For the Game Master, there is advice on setting up and running a game, the type of campaigns possible, managing the types of conflict in the game, as well as on running a gaming with safety and comfort in mind. It pays particular attention to bringing key aspects of Dune as a setting—faith, prophecy, prescience, and hyper-perception, all versus the freedom they can be often seen to impinge. It is solid advice throughout, and there is further support of stats for the major figures in Dune—Duke Leto Atreides, Lady Jessica, Paul Atreides, and more. They take in the Atreides household, plus notables of House Harkonnen and House Corrino, amongst the Fremen on Arrakis. Alongside the notables, there are sample NPCs and Houses that the Game Master can more easily be brought into her campaign, and advice on creating them too. Many of the NPCs come with story hooks too. Rounding out Dune – Adventures in the Imperium is the adventure, ‘Harvester of Dune’, in which the Player Characters are assigned to check on their House’s fiefdom on Arrakis.

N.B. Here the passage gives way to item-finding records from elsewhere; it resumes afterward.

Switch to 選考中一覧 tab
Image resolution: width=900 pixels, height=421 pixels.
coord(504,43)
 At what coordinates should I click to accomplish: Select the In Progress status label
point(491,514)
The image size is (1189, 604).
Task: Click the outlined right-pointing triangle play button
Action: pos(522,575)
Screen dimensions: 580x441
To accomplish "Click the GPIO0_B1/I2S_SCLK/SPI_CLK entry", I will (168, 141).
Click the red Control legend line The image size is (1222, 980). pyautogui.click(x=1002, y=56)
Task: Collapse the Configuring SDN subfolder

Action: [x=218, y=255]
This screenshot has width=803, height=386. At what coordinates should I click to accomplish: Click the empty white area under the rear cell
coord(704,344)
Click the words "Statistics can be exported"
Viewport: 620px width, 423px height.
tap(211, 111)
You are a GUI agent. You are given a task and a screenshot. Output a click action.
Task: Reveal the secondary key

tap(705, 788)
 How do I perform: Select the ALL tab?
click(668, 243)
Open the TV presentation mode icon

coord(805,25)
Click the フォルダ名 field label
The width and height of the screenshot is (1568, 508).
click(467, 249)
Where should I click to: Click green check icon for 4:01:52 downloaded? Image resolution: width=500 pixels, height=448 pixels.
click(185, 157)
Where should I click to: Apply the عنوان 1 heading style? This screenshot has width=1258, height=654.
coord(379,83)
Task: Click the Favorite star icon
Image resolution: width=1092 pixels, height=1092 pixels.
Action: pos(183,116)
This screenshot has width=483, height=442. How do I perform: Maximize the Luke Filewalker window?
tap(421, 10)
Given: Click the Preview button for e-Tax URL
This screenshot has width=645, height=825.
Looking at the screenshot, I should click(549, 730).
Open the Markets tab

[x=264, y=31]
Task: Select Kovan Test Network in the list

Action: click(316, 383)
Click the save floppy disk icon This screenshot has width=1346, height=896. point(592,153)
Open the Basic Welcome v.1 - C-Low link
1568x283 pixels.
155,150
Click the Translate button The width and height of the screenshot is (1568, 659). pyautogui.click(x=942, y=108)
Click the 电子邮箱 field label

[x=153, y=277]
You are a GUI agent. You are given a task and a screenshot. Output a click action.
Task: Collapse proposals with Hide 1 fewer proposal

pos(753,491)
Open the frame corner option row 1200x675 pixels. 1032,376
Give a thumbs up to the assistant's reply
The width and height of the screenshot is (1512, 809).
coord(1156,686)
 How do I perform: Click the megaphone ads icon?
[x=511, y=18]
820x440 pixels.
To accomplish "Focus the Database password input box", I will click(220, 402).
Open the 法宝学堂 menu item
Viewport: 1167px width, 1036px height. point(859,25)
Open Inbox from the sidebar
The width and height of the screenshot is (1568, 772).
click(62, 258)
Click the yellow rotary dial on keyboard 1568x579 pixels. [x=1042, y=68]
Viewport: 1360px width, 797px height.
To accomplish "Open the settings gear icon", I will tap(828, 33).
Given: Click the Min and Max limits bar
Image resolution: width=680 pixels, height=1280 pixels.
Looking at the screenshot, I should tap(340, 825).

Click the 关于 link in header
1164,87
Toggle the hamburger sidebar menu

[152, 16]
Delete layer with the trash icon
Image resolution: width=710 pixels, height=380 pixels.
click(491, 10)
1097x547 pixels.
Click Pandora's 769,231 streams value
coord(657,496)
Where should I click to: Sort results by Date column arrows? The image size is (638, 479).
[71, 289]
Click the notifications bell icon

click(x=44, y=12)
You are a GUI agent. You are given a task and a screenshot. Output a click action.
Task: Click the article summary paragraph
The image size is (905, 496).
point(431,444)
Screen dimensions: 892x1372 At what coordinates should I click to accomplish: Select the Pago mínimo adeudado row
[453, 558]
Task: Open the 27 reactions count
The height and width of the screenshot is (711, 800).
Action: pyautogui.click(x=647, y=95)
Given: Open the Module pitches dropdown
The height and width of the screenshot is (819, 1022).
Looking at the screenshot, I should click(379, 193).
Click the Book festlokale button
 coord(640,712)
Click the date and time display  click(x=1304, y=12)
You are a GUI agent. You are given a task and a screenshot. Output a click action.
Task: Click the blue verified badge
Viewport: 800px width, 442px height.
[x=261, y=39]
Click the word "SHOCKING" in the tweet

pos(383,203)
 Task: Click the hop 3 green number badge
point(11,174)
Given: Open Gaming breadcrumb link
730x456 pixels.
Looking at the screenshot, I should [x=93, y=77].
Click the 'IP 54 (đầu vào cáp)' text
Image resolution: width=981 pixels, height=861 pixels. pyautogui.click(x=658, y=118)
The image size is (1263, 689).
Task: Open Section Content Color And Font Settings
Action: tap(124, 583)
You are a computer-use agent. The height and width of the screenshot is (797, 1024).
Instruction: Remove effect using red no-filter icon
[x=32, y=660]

What they discover is trouble, deceit, and betrayal. It is a solid enough affair, and could be easily become the starting point for a campaign.
Physically, Dune – Adventures in the Imperium is cleanly and tidily laid out. The book is well written and easy to read. The artwork throughout is excellent as well.
Dune – Adventures in the Imperium: The Roleplaying Game is very much pitched at the fans of Herbert’s novels, but provides enough background and explanations that the more casual player, intrigued after the seeing the more recent film, could better understand the setting to play in it. And this is all done whilst focusing on one period within Dune’s millennia long future history and avoiding the more immediate future history of Frank Herbert’s novels. From there, it builds the means to create campaigns played at dual scales—the personal and the epic, and involve intrigue, espionage, warfare, and more, whether that is down some dirty alley or at a grand ball, at a reception for an Imperial envoy or across the sweeping deserts of Arrakis. Overall, Dune – Adventures in the Imperium: The Roleplaying Game takes an incredibly rich and detailed setting and makes it impressively accessible and playable.